■ **Document passage**:

::::::::::

I already spend too much time on the subject.  I sometimes imagine myself in a huge field, with all of my DC freinds around, each of us with good barbecues and cooking equipment, putting on a feed at some grand festival for the lucky community around us.  That would be so much fun.  Too bad I'm not Bill Gates, with virtually unlimited resources.  It woud then be more than just a dream.  

Seeeeeya; Goodweed of the North


----------



## norgeskog

Gruyere is great as one of the cheeses in a 3-4 cheese mac and cheese (homemade) or in a savory bread pudding.  Great in a sandwich with ham.


----------



## spryte

Mylegsbig said:
			
		

> I saw some recipe in a book for stuffed chicken breasts, that had gruyere stuffed in there, with spinach and hazelnuts.  But im not too fond of those ingredients, maybe i can find another stuffed chicken breast recipe for it?  Hopefully someone will chime in.



MMMMMM... I stuff chicken breasts with gruyere, baby spinach and prociutto and serve with a mushroom sauce.

::::::::::

■ **Data section**:

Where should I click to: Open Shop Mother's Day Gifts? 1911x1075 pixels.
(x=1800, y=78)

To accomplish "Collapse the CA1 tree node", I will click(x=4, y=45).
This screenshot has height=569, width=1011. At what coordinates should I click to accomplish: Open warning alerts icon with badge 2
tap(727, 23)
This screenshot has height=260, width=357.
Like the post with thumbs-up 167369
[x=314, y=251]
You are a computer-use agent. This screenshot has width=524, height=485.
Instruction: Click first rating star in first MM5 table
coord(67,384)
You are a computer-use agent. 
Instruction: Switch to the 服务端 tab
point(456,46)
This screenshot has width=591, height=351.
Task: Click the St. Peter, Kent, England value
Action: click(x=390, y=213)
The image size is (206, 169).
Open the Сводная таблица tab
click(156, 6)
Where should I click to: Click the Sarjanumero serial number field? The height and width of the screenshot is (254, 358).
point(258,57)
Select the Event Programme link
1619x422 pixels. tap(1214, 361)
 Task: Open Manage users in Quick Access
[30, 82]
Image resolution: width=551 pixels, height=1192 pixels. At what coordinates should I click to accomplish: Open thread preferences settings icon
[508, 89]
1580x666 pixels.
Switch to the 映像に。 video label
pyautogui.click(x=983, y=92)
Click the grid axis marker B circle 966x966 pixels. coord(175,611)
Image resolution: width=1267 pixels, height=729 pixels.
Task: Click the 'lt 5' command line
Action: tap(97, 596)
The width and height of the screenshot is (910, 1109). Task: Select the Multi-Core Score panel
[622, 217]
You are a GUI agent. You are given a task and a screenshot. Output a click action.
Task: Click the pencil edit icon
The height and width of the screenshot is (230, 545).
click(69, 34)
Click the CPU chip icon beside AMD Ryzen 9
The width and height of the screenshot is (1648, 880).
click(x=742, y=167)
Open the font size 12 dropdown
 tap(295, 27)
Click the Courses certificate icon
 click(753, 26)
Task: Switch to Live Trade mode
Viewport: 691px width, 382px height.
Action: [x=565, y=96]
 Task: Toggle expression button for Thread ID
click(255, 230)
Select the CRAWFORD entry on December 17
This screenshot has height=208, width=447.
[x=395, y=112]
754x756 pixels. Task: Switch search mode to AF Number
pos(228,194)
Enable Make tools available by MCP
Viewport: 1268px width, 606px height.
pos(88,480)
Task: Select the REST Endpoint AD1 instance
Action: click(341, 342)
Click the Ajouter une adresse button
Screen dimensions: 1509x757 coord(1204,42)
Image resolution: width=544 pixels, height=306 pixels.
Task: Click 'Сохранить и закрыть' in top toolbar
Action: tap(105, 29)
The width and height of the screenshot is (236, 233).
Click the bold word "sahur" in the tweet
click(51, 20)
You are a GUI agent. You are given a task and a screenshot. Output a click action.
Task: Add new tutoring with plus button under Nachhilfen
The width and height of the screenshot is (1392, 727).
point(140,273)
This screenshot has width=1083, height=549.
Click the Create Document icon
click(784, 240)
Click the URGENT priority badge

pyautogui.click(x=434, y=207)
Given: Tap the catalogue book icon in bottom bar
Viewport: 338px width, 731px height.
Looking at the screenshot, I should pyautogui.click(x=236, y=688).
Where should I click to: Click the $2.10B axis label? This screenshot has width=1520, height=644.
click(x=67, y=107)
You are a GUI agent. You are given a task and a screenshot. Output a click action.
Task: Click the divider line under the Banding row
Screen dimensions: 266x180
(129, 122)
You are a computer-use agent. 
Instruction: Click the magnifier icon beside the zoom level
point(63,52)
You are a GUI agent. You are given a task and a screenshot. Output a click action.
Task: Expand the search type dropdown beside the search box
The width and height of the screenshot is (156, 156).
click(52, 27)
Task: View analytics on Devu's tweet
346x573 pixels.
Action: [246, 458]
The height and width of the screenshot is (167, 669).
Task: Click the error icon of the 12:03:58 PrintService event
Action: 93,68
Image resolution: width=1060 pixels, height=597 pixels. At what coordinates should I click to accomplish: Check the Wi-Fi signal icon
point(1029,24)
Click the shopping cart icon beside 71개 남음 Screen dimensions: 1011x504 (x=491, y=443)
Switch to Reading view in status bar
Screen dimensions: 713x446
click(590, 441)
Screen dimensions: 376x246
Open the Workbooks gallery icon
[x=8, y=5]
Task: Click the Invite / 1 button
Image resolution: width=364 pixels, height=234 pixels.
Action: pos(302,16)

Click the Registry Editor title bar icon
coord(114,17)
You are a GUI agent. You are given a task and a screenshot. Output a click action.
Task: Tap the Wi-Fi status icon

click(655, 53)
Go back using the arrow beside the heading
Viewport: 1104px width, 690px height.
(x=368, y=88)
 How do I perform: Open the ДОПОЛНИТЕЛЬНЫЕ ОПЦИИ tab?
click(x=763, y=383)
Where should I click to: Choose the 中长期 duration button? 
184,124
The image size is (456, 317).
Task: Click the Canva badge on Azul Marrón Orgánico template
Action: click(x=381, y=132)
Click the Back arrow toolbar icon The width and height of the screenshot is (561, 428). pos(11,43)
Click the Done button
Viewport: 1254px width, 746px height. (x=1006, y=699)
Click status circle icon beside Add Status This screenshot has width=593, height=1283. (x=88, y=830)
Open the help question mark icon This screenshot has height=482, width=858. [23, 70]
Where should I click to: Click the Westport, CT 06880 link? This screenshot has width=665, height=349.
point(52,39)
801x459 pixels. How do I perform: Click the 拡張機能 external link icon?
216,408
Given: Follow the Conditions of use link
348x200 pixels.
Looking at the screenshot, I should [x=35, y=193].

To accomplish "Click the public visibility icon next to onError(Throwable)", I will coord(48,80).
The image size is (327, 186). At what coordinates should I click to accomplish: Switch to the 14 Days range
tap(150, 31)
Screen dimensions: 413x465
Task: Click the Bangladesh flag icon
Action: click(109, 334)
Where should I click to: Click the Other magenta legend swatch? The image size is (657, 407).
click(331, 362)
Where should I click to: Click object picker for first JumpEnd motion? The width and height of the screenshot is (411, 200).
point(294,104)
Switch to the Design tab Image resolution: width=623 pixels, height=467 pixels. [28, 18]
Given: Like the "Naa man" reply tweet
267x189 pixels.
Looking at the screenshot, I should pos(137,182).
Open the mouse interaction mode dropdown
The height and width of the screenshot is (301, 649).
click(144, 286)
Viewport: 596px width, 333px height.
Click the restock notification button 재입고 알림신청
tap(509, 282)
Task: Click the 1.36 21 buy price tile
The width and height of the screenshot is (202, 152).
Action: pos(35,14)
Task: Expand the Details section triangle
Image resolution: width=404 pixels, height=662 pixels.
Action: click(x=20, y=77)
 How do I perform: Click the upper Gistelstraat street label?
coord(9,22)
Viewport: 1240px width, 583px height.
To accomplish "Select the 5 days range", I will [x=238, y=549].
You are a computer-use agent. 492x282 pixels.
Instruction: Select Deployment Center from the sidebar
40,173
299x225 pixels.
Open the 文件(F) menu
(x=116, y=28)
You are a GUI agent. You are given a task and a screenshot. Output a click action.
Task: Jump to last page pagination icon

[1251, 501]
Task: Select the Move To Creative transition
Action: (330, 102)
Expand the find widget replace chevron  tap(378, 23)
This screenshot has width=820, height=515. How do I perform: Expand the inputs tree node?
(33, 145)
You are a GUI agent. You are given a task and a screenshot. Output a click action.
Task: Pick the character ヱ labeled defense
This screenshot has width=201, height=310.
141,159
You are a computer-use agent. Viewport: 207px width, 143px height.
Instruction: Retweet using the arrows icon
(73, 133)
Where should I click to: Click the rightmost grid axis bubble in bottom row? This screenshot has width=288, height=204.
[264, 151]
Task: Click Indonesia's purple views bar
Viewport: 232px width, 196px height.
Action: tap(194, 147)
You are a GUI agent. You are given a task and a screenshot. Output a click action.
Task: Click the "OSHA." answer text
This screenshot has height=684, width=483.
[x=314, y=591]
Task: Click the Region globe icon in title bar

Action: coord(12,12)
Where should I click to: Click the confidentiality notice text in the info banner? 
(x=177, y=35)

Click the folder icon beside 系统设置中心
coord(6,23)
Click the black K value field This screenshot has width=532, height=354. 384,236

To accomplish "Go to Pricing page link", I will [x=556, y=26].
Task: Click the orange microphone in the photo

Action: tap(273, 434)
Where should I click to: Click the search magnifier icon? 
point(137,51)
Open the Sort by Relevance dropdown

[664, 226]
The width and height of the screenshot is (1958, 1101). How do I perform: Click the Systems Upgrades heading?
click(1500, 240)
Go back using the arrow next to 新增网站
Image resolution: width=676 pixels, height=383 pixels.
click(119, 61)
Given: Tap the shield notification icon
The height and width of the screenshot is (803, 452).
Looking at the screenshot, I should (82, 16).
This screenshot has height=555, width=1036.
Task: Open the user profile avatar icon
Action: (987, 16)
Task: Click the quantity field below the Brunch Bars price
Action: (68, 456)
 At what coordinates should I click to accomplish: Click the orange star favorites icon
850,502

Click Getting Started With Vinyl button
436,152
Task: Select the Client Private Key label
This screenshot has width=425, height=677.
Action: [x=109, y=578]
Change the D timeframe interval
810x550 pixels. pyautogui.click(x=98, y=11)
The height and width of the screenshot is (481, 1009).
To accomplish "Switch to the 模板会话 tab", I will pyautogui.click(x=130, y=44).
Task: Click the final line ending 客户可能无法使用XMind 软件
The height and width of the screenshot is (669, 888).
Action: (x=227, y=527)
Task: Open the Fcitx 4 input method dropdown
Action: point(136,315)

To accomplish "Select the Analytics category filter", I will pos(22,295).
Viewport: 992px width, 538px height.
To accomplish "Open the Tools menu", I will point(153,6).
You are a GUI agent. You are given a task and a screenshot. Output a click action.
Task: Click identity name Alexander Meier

::::::::::

■ **Instructions**:
1. Repeat the passage from the gruyere forum thread starting with "## norgeskog" and going on through "sandwich with ham.".
2. Summarize the gruyere forum thread in two sentences.

■ **Task-by-task results**:
1.
## norgeskog

Gruyere is great as one of the cheeses in a 3-4 cheese mac and cheese (homemade) or in a savory bread pudding.  Great in a sandwich with ham.

2. One poster imagines cooking with DC friends at a grand festival for the community and wishes for the resources to make that dream real, while another recommends gruyere in homemade mac and cheese, savory bread pudding, or a sandwich with ham. Responding to a request for a stuffed chicken breast recipe, a third poster describes stuffing chicken breasts with gruyere, baby spinach, and prosciutto and serving them with a mushroom sauce.